Trotz der vergleichsweise tiefen Zahl: Die Schweiz hat aus Sicht der Forschenden vieles richtig gemacht. Länder mit hohen Beschäftigungsquoten hätten auf einen vorübergehenden Aufenthalt und nicht auf die längerfristige Integration gesetzt, sagt Kseniia Gatskova, die bei der Studie mitgearbeitet hat, gegenüber dem «IAB-Forum». «In diesen Ländern werden die Geflüchteten schnell in Jobs ohne besondere Qualifikationsanforderungen und mit teils prekären Bedingungen vermittelt.» So seien zum Beispiel in Dänemark die meisten Geflüchteten als Reinigungskräfte tätig.

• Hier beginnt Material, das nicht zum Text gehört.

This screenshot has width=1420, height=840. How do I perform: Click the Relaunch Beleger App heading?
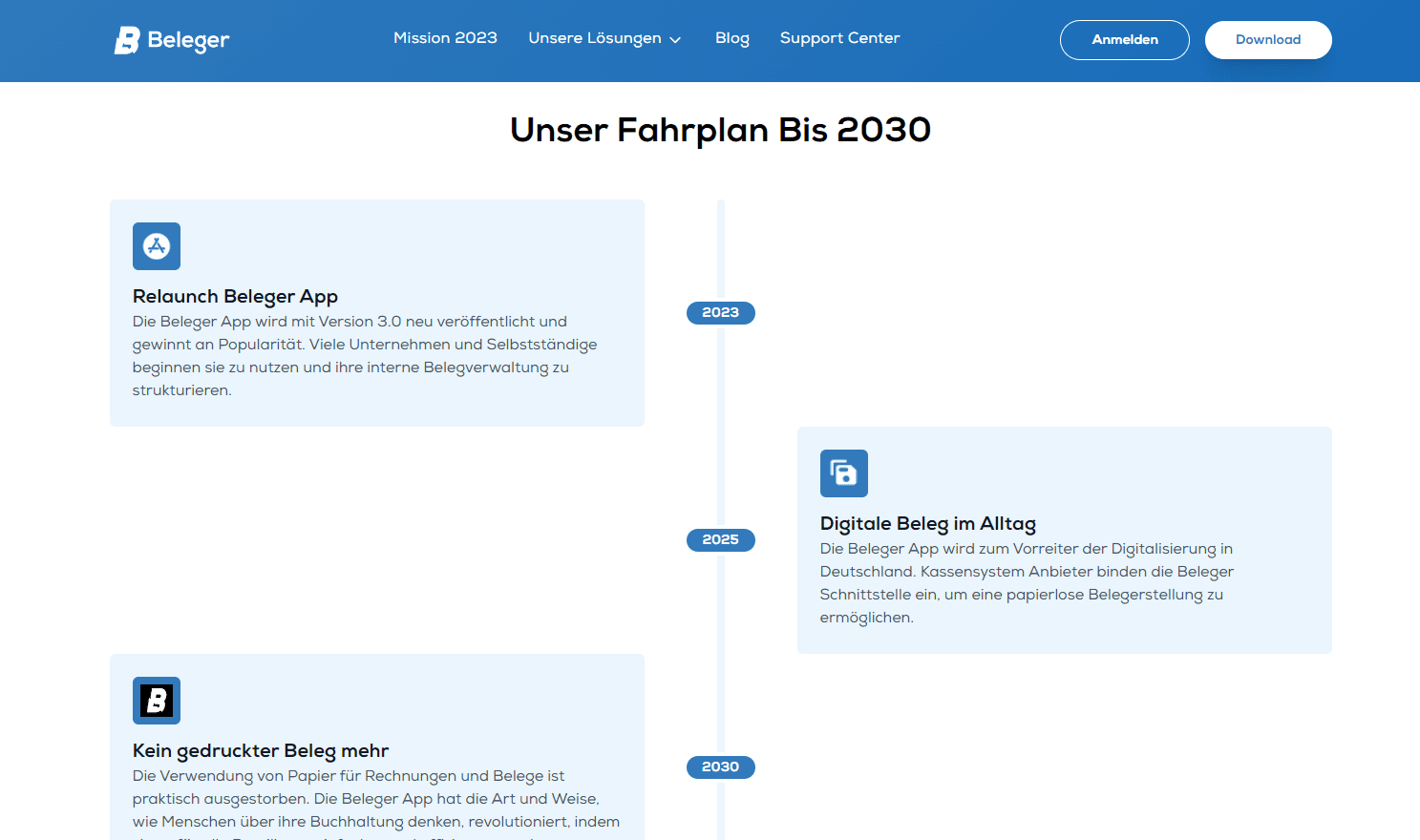pos(235,297)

Andere Länder wie Deutschland, Norwegen oder die Schweiz setzten hingegen auf einen «Sprache zuerst»-Ansatz. «Das heisst, die Geflüchteten sollen zuerst die Sprache erlernen und ihre Qualifikationen anerkennen lassen, damit sie später in qualifikationsadäquaten Jobs arbeiten können.» In dieser Zeit stehen sie dem Arbeitsmarkt aber nicht zur Verfügung. Trotzdem habe sich die nachhaltige Integration in der Vergangenheit bewährt. «Zum Beispiel belaufen sich die Erwerbstätigenquoten der Geflüchteten, die von 2013 bis 2019 nach Deutschland zugezogen sind, acht Jahre nach deren Zuzug auf 68 Prozent.» Die Niederlande und Dänemark würden hier tiefere Werte aufweisen.

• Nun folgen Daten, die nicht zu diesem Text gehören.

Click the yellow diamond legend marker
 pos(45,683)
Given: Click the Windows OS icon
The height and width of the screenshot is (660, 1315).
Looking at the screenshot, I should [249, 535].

Kinderbetreuung und Sprache sind wichtig

Doch es gibt noch weitere Faktoren, die für mehr Beschäftigung sorgen: So führt eine bessere Kinderbetreuung dazu, dass mehr Ukrainerinnen arbeiten können. Viele der geflüchteten Personen sind Frauen mit Kindern. Auch die Sprache spielt eine wichtige Rolle. Wenn die Bevölkerung gut Englisch spricht, ist auch die Beschäftigungsquote höher. Auch soziale Netzwerke helfen bei der Jobsuche.

In der Schweiz hat man seit Beginn des Kriegs erkannt, wie wichtig die Kinderbetreuung ist. Auch wenn einzelne Unternehmen Lösungen gefunden haben, ist es für die Direktbetroffenen noch immer eine Hürde. In einem eigenen Index, den Forscherinnen für die Auswertung der Kinderbetreuungsinfrastruktur entwickelt haben, landet die Schweiz auf den hinteren Plätzen.

Damit in der Schweiz mehr Ukrainerinnen und Ukrainer arbeiten, hat Jans jetzt selbst einen Job geschaffen: Adrian Gerber (56), der heutige Leiter der Abteilung Integration im Staatssekretariat für Migration (SEM), soll zwischen Verwaltung und Wirtschaft vermitteln und dafür sorgen, dass Unternehmen mehr Leute mit Schutzstatus S einstellen.